We got about halfway done by about 5. We were all seriously exhausted and starting to wobble in the brutal heat (mid 80s). Wobbling on the roof didn’t seem like such a good idea, so we quit for the night and had a beer.
Later that evening before full dark, a huge storm came up on the horizon. The wind was whipping, and pounding rain seemed imminent. I climbed back up on the roof with chunks of sand stone from where the hill was dug out for the house and placed them strategically. As I stood on the roof watching, the ominous, dark green clouds passed just to the south of us, and all we got was some medium wind and a bit of rain.
Wednesday, Roald came back with a couple of assistants. He threw the sandstone pieces off the roof, and we finished seeding, matting and shoveling clay clumps onto the roof.
Yesterday morning Doug and I woke up wind howling around the house. We quickly climbed to the roof to find that the whole south edge of erosion mat had already peeled back over a foot from the wind – which was building. The matwas ready to start rolling further. Doug carried the rocks back up by the bucket full, while I crawled along the edge of the roof rolling the erosion mat back into place and setting rocks all along the south edge.

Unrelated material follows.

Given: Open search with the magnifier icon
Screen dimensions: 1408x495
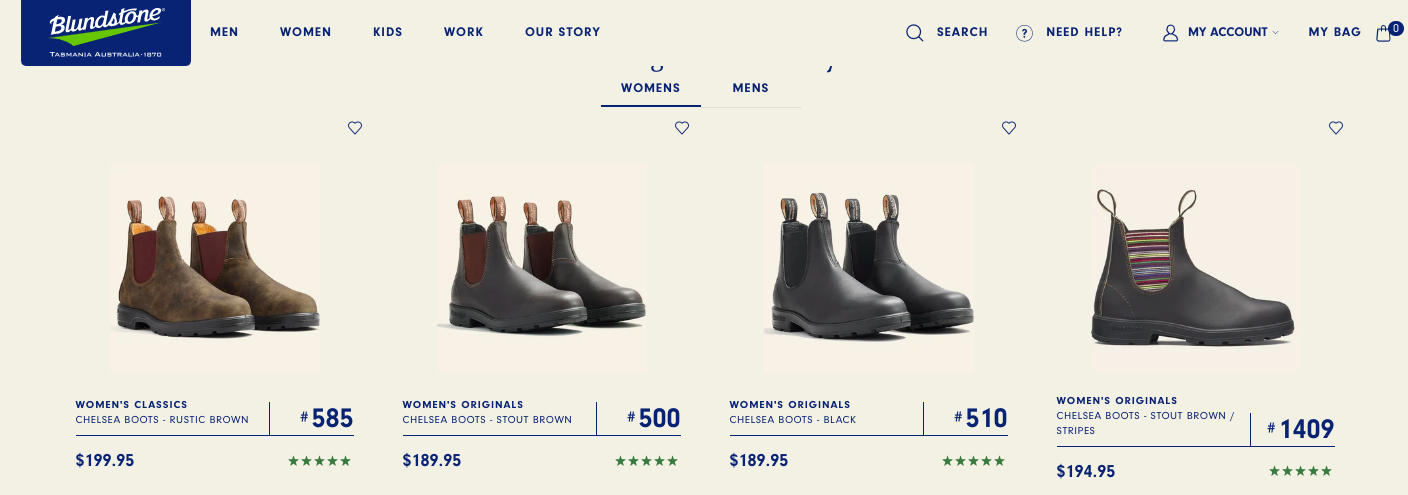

That brought me as close to that south edge as I have ever come. It’s the farthest drop down on the roof, and it gave me a lot of respect for all the work that has been done on that roof by the carpenters as they built its many layers.
The storm once again spent most of its fury to the south of us, but the rocks held the mat in place. Away from the edge, the mat seems to have interwoven along the 3-4″ overlap between panels and is holding well.
So I’m hoping that the rocked-down erosion mat will continue to hold, and the grasses will germinate and grow. I do not have high hopes for all the places where there are clumps of pottery clay sealing them from water and making a barrier which may be too hard for their tiny spikes to penetrate.
Ironically, my book group is about to discuss When Women Were Birds by Terry Tempest Williams. She was raised Mormon, and much of the book is about her experience of how women are often ignored to the point they felt they had no voice. While I was reading, I felt glad that I haven’t had that awful experience — suddenly I felt like a chapter in the book.
Today as I was driving to Madison I watched young grasses about a foot tall ripple in the wind like waves on the water. I hope our roof will look like that by end of summer.